Restoring Zero Bail is essential to public health and safety, urges the letter, as the danger posed by the coronavirus pandemic has not yet passed. Jails are especially dangerous vectors for transmission for incarcerated defendants, staff, and surrounding communities. Eight of the top ten coronavirus clusters around the country have been prisons and jails.
Incarceration during the coronavirus pandemic is also a racial justice issue. People of color are facing worse health outcomes and higher risk of death from coronavirus. In San Francisco, people of color—particularly Black people—are also overrepresented in jails. Elimination of Zero Bail perpetuates the racial disparities of both pretrial incarceration and the public health crisis.
BASF’s Criminal Justice Task Force (CJTF) members include prosecutors, defense attorneys, civil rights attorneys, law professors, the judiciary, members of law enforcement, and police oversight agencies. CJTF was formed five years ago in the wake of Michael Brown’s death in Ferguson, Missouri, which drew nationwide attention to issues of fairness in the criminal justice system. Since then, taskforce members have worked to rewrite the police use-of-force policy, researched and advocated against the use of Tasers, weighed in on a statewide effort to reform the bail system, and helped shape anti-bias policing measures.

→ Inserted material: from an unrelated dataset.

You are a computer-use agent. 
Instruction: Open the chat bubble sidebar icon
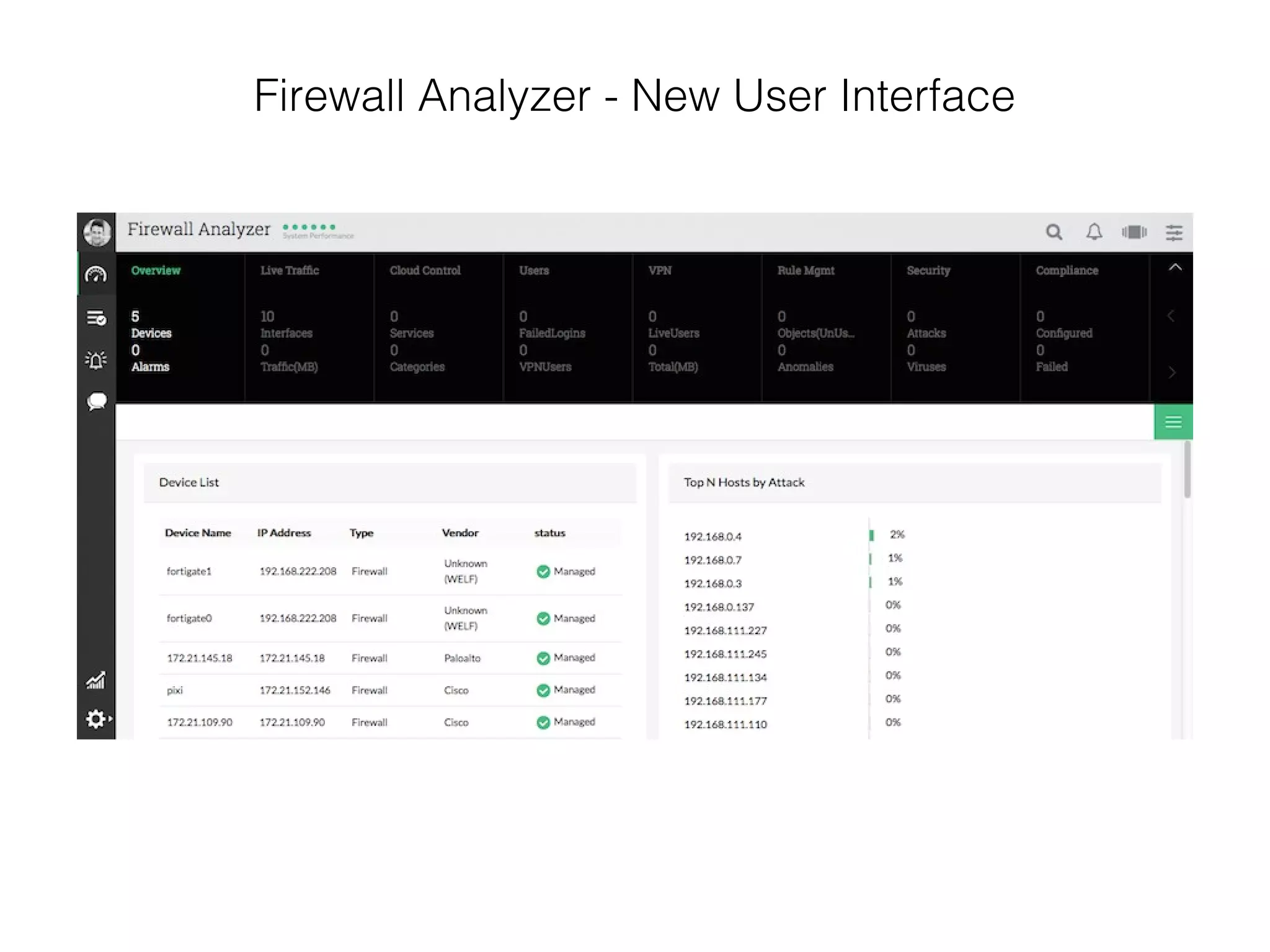point(96,402)
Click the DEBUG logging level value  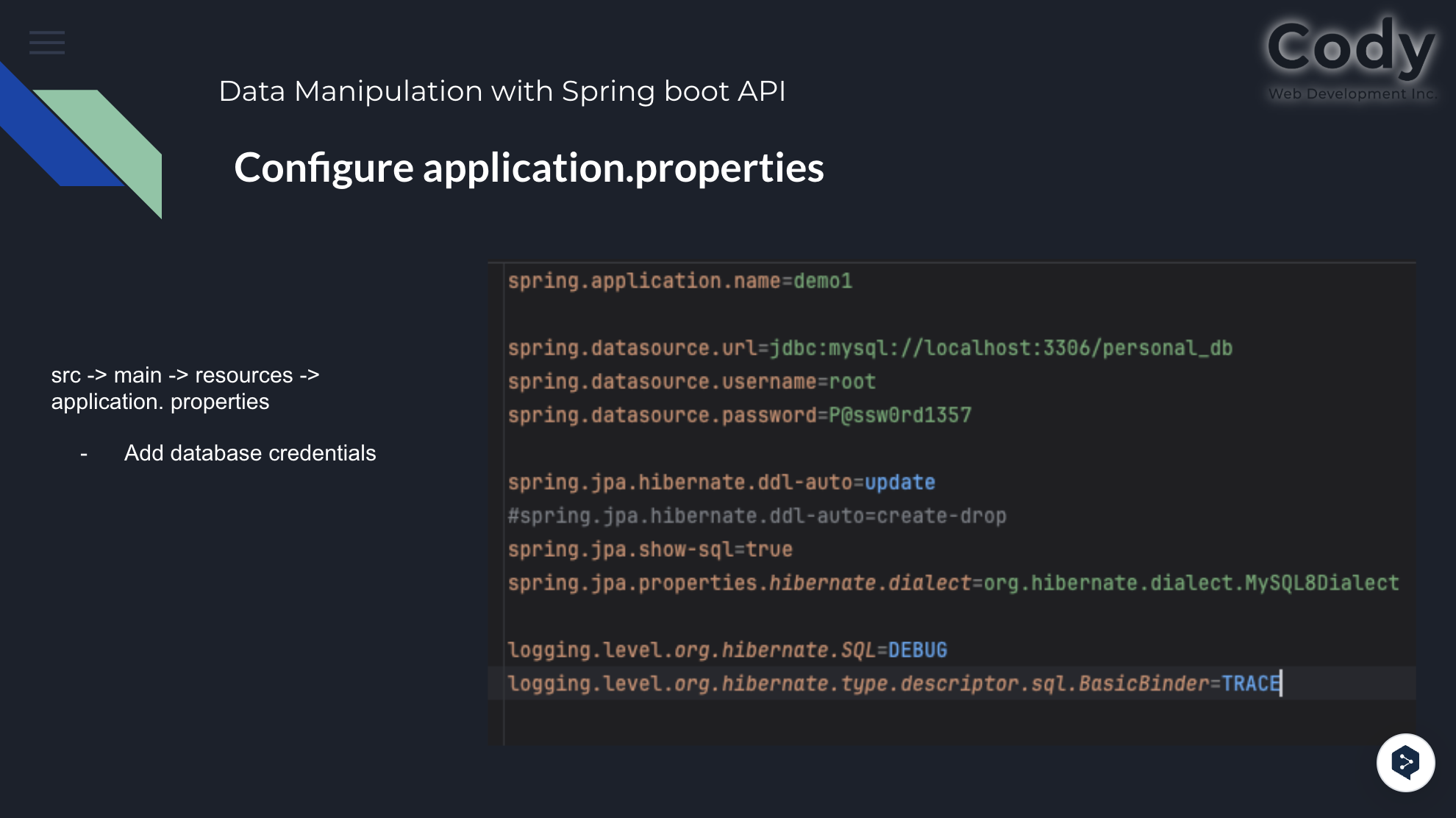917,650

The Bar Association of San Francisco (BASF) is a nonprofit voluntary membership organization of attorneys, law students, and legal professionals in the San Francisco Bay Area. Founded in 1872, BASF enjoys the support of more than 7,500 individuals, law firms, corporate legal departments, and law schools. BASF provides a collective voice for public advocacy, advances professional growth and education, and attempts to elevate the standards of integrity, honor, and respect in the practice of law.